Volkswagen’s new Jetta, launched last summer, didn’t have much appeal for driving enthusiasts. Cost cutting on interior materials aside, the new Jetta also eliminated the expensive independent rear suspension in favor of a cheaper semi-independent torsion beam setup, which didn’t do anything to endear the car to those who prefer twisty roads to straight ones. “Wait for the GLI”, we were told, and I’m happy to say that the new GLI is here. Not “here” as in “at the dealership”, but “here” as in “on display at the Chicago Auto Show”, which means the car is one step closer to U.S. sales.
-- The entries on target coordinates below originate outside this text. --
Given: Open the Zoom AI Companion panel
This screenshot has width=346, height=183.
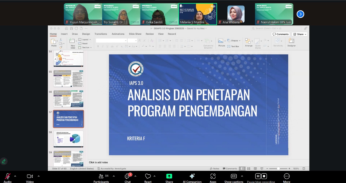Looking at the screenshot, I should [192, 177].
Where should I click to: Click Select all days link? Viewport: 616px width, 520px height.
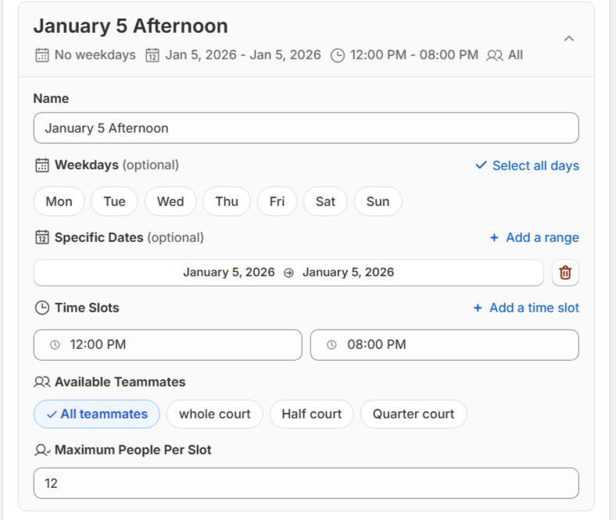coord(528,166)
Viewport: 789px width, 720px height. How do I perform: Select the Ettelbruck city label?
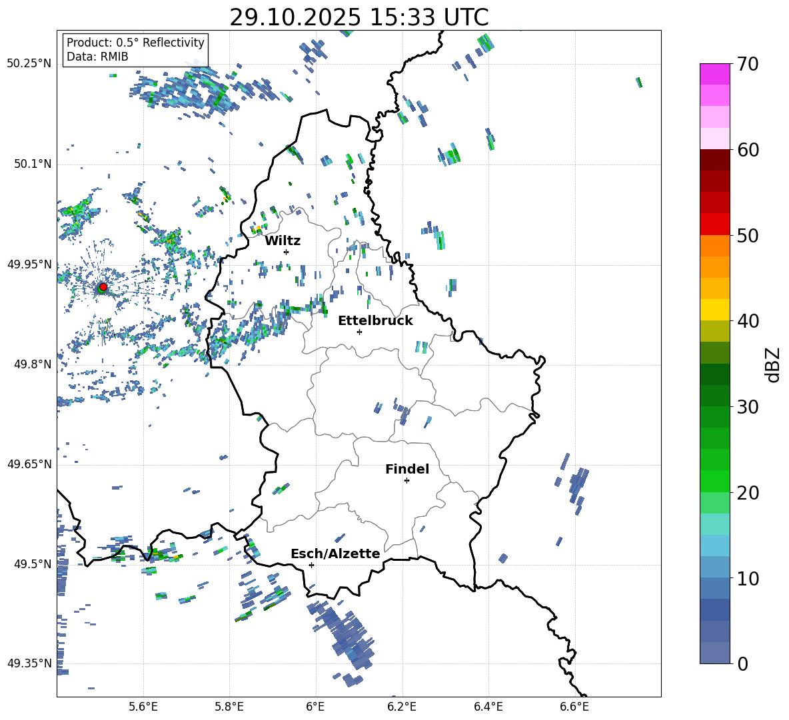coord(375,320)
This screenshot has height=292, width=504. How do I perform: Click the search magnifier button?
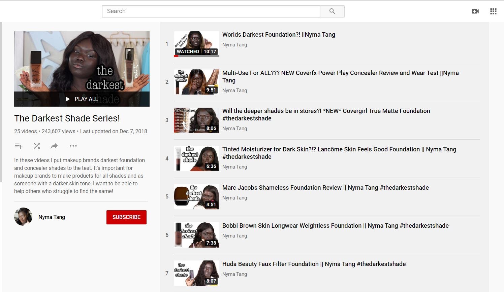(x=332, y=11)
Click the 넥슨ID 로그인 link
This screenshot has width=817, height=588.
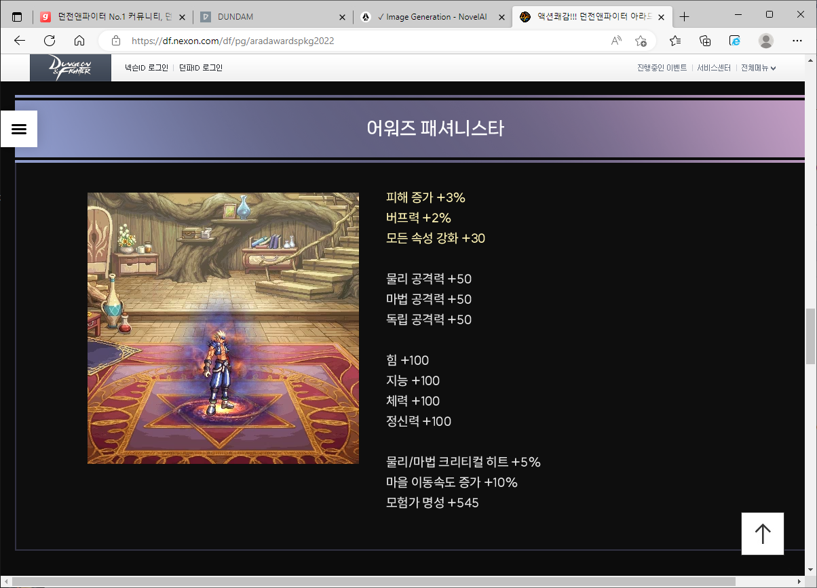pos(146,68)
As you’d expect from a Jetta GLI, the first thing you get is more power. Volkswagen’s 2.0 liter turbocharged four, good for 200 horsepower and 207 ft lb of torque, is the engine of choice. The standard transmission is a six speed manual, but buyers can also check the option box next to the DSG automatic gearbox. I still prefer a manual in anything with sporting intentions, but Volkswagen’s DSG gearbox, borrowed from Audi, is about as good as it gets for a shiftable automatic at a reasonable price point.
The independent suspension is back on all four corners for the GLI version, and VW tells us that the suspension is “performance tuned”. They don’t list details, but I’ll assume that includes higher spring rates (and possibly lower springs) and stiffer shocks, which will definitely improve handling at the cost of a little ride comfort. VW also uses something called “XDS”, or cross differential system, to prevent inside wheel spin during cornering. Unlike Ford’s new Focus, which uses brake-based torque vectoring, VW’s system appears to rely on the differential instead of the brakes. Speaking of brakes, the GLI comes with four wheel discs, with floating calipers painted in red.
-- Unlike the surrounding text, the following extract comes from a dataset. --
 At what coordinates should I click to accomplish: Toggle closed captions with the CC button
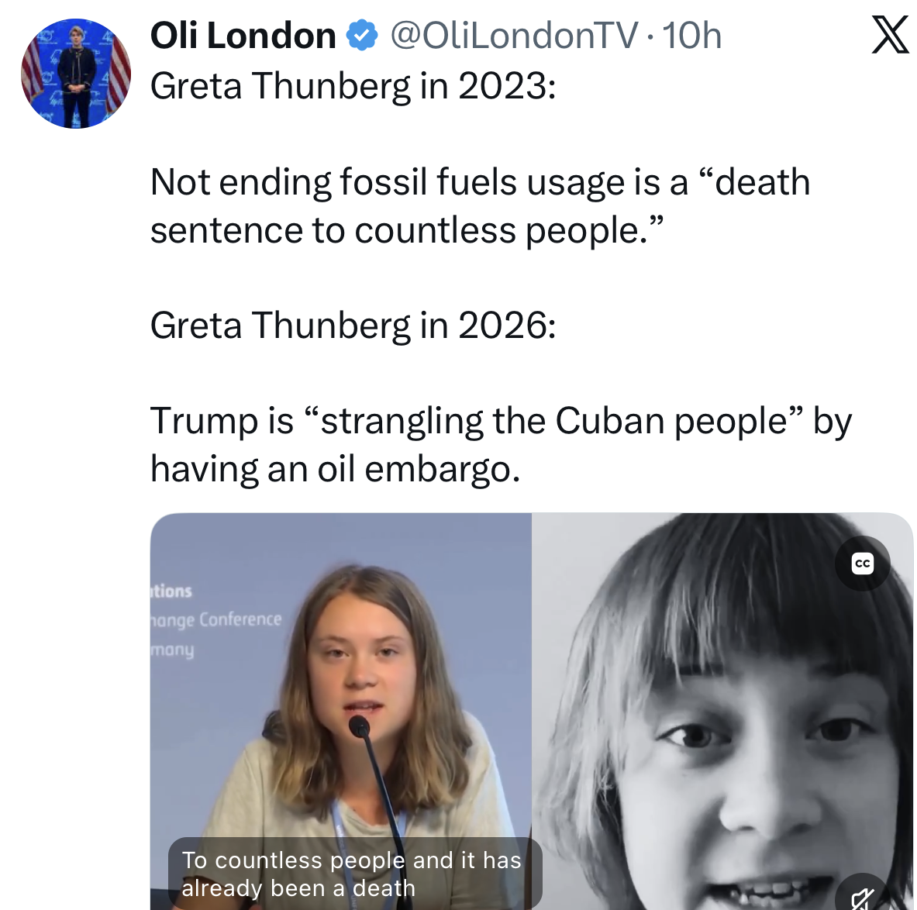(x=862, y=564)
Inside, the amenities depend on your choice of model. The base GLI comes with cloth seats (yes, please), a sport styled, flat bottom steering wheel, GLI logos, aluminum accents and alloy pedals. Step up to the GLI Autobahn, and you get a sunroof, dual zone climate control, heated V-Tex leatherette seats (nein, danke) and the Fender premium audio system. Opting for the top of the line GLI Autobahn with Navigation gets you a nav system, keyless entry and push button start, but you’re still stuck with the plastic seats. Why VW doesn’t offer leather seating as an option is beyond me.
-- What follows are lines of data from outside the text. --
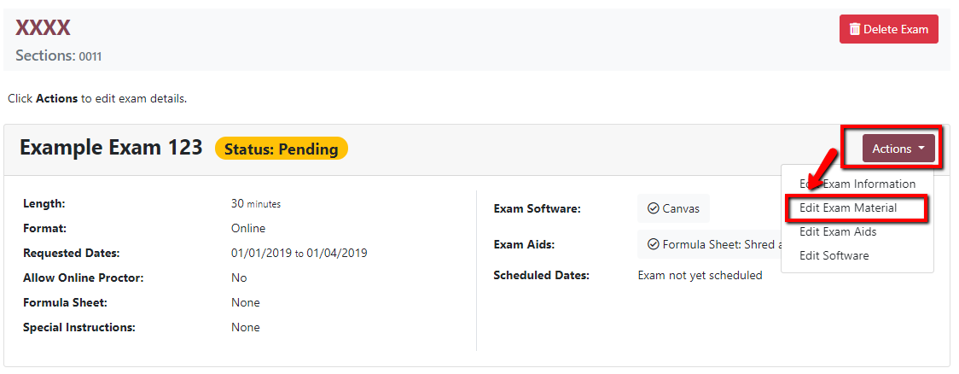The height and width of the screenshot is (374, 959).
Task: Click the Delete Exam button
Action: point(889,29)
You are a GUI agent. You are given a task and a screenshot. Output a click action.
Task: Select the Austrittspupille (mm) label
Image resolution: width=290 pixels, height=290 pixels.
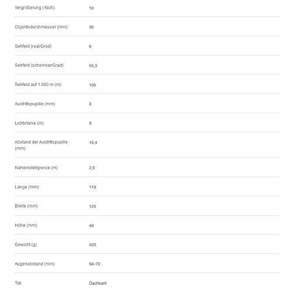coord(35,104)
Prices start at $23,495 for a base GLI with the six speed manual, go to $25,545 for a GLI Autobahn and jump to $26,445 for the GLI Autobahn with Nav and a six speed manual. Opting for the DSG gearbox should cost you another $1,100 or so, which puts the price of a well equipped Jetta GLI dangerously close to the $30,000 mark. I’ll reserve judgment until I get to see one up close and personal, but that price had better include higher quality interior materials than those used in base Jetta models. There’s no word on when the GLIs will hit dealerships, but I’ll take a wild guess and say by early summer.